### Data provided

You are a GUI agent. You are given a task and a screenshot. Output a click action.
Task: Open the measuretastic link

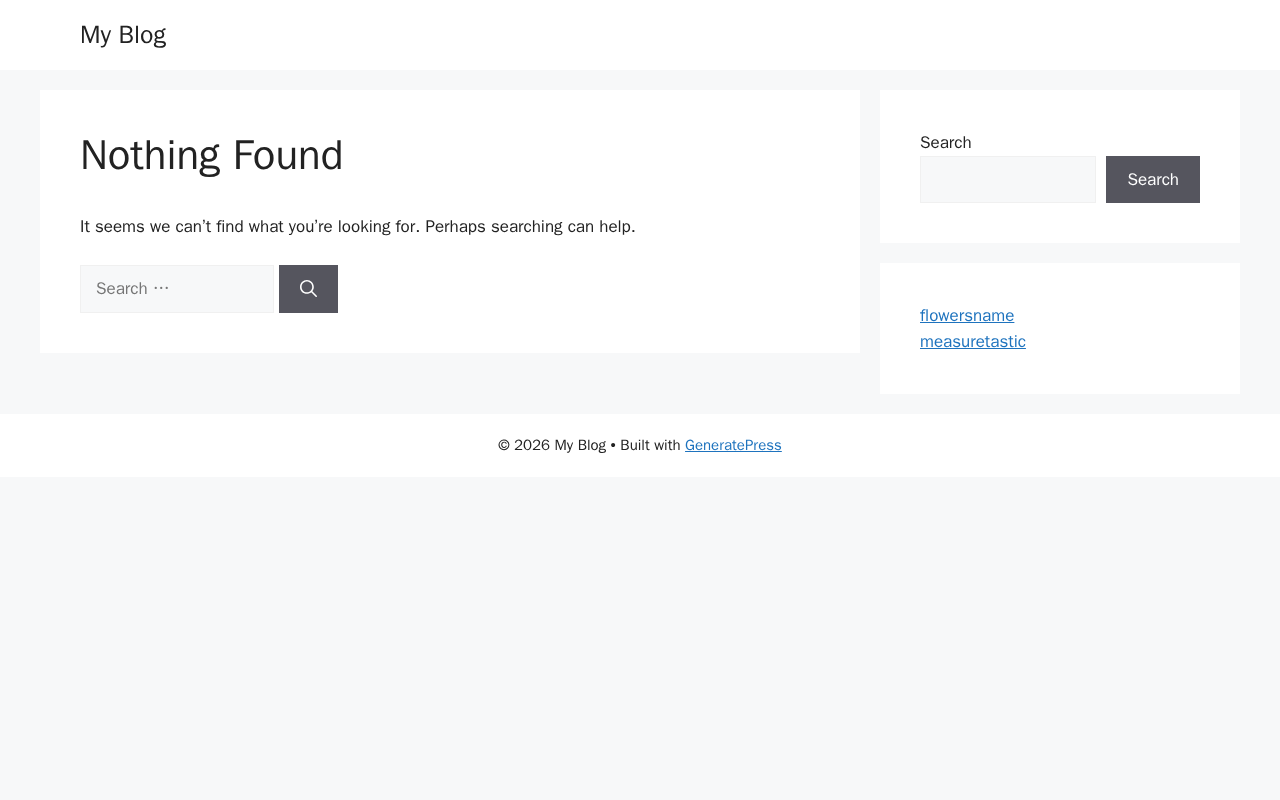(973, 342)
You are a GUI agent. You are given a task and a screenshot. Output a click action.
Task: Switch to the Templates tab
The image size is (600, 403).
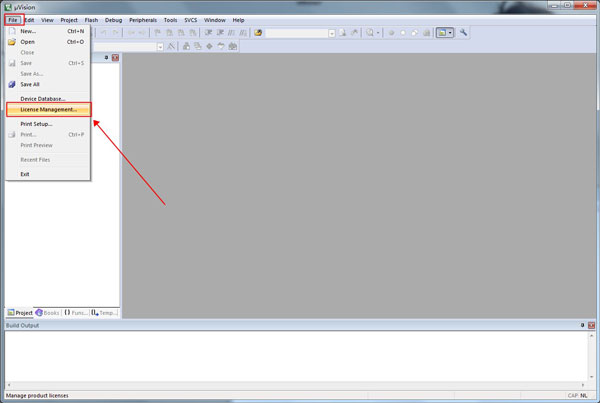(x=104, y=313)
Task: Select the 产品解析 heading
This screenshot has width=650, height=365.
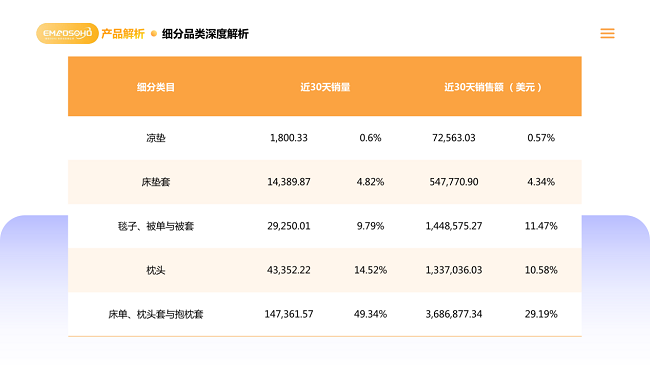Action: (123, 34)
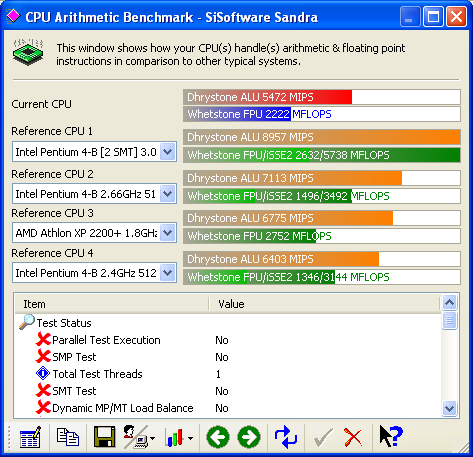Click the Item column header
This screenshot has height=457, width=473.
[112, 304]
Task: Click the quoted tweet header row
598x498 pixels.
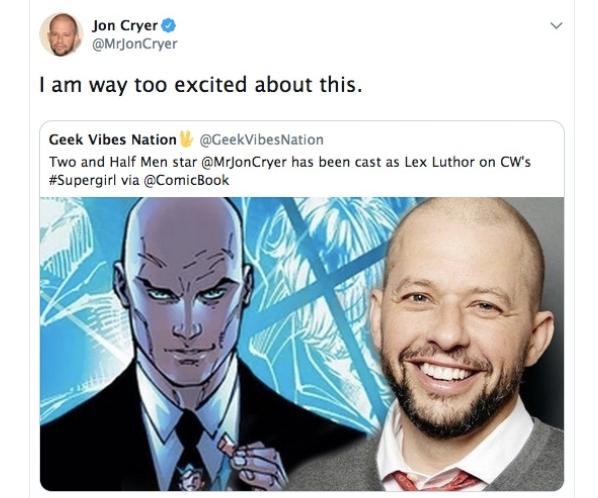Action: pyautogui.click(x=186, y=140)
--
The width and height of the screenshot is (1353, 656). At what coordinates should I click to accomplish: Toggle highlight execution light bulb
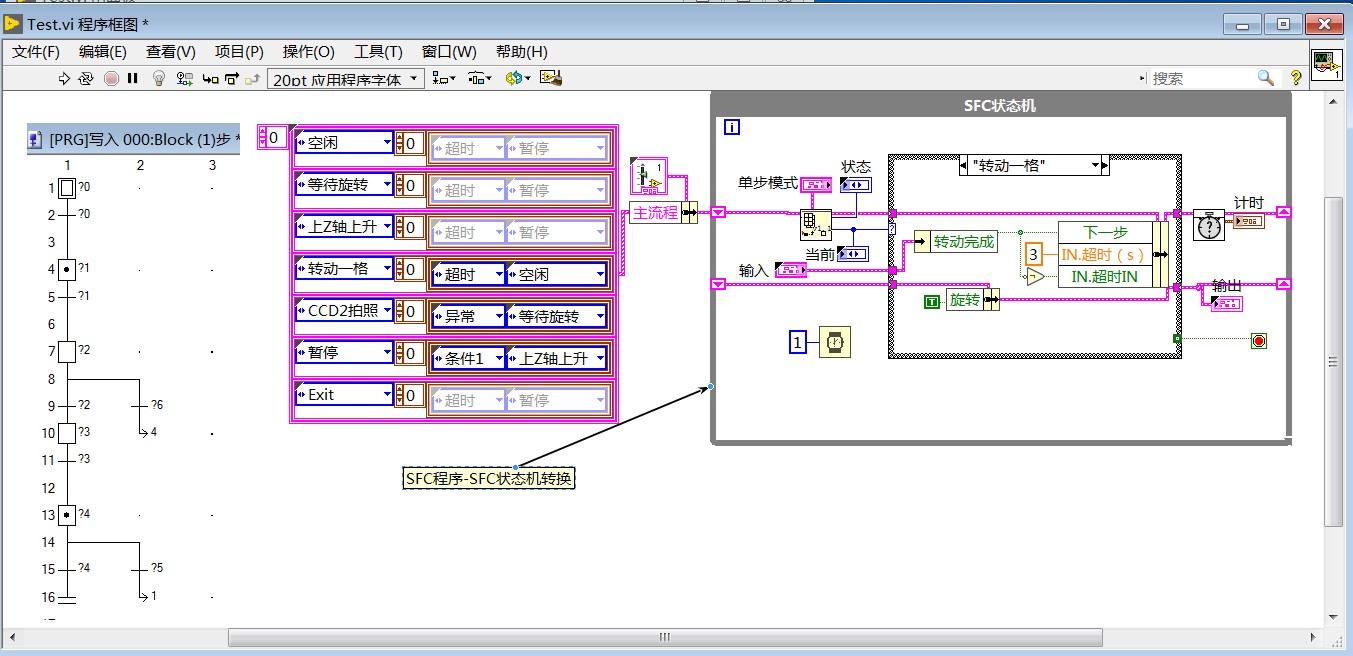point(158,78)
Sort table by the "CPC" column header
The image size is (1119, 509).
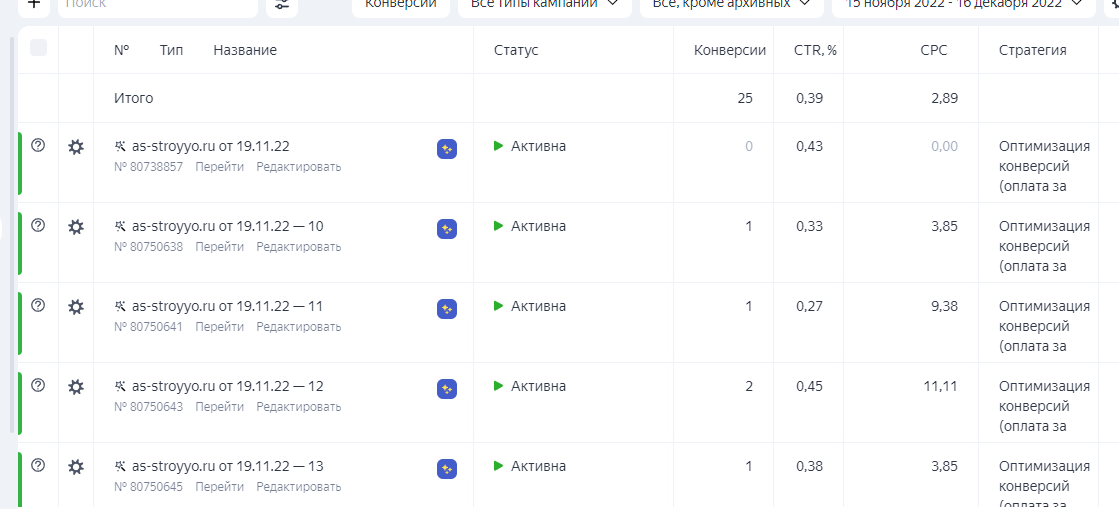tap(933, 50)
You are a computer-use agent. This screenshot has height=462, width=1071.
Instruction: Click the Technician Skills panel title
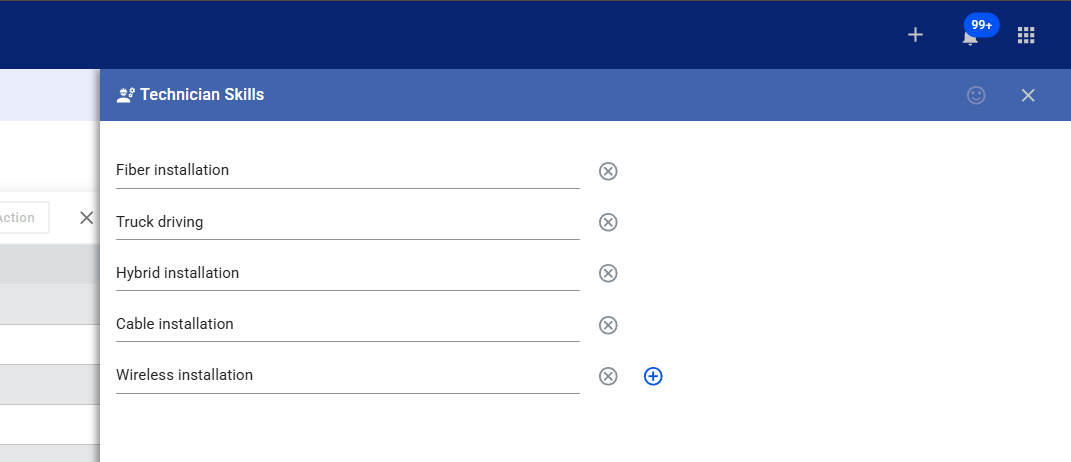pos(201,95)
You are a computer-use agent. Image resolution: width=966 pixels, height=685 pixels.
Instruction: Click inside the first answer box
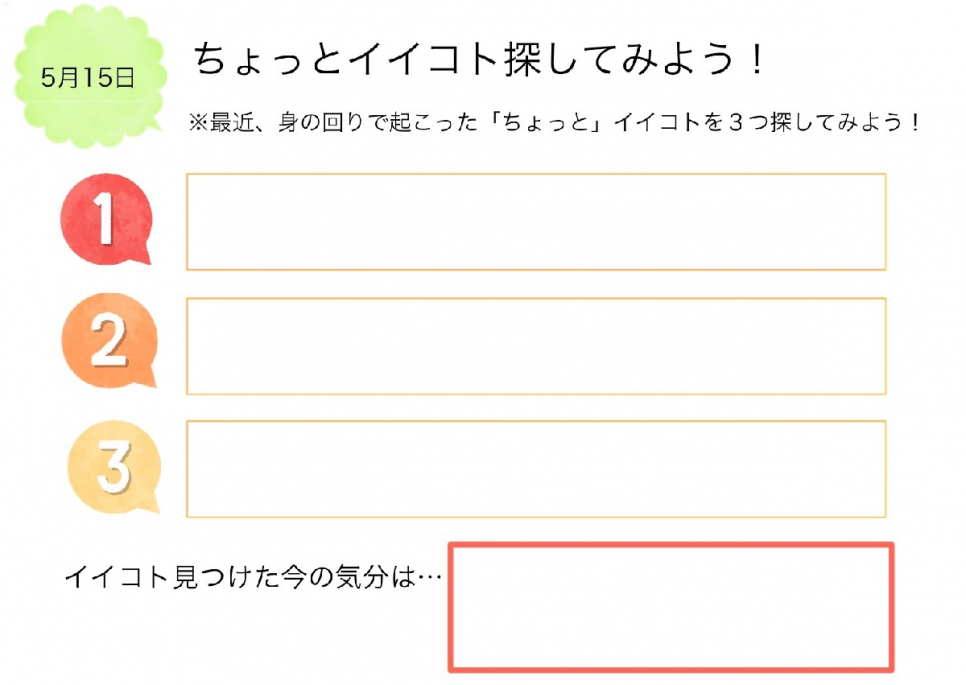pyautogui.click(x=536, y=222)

### Aim of the task
The answer is each line in which the word "computer" occurs, copied from the material above.

### Result below
You are a computer-use agent. This screenshot has height=462, width=1071.
You are a computer-use agent. Image resolution: width=966 pixels, height=685 pixels.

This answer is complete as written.